In his Discworld series, Terry Pratchett makes extensive use of eye dialect to extend the caricature of his characters, even going to the point of changing the font used for certain dialog. Death, for example, speaks in small capitals, while the dialog of a golem who can only communicate by writing resembles Hebrew script, in reference to the origins of the golem legend. Eye dialect is also used to establish a medieval setting, wherein many characters' grasp of spelling is heavily based on phonetics.
Cartoonist Walt Kelly used eye dialect for most of the characters in his classic comic strip, Pogo, and, like Pratchett afterward, used unique fonts for many of his supporting cast.
Many cartoonists and comic book creators eschew phonetic eye dialects in favor of font changes or distinctive speech balloons -- Swamp Thing, for example, has traditionally been depicted using "crusty" yellow speech balloons and dialogue heavily laced with ellipses, suggesting a gravelly voice that only speaks with great effort. Robotic and computer characters often use square speech balloons and angular fonts reminiscent of OCR-A, suggesting a stilted, emotionless cadence.
In Spanish, Juan Ramón Jiménez substitutes <j> for soft <g> (dirige → dirije) as a one-man spelling reform. Like English, Spanish has two sounds for <g>, and <j> corresponds to one of them.

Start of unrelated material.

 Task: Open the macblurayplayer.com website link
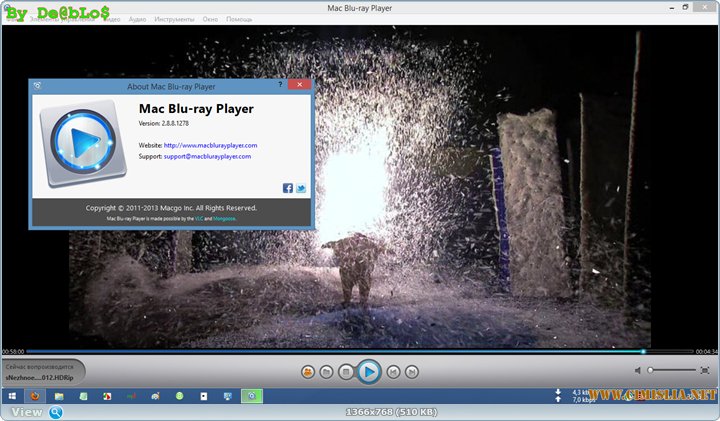tap(210, 145)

In Russian, Shukshin's story "Moy zyat' ukral mashinu drov" ("My son-in-law stole a carful of firewood"), has the main character say "Што?" for "What?" instead of the expected "Что?"; что is commonly pronounced [ʂto] rather than [tɕto], as if it were spelled with <Ш>. The character is a delivery driver in Siberia and the eye dialect emphasizes his uneducated nature.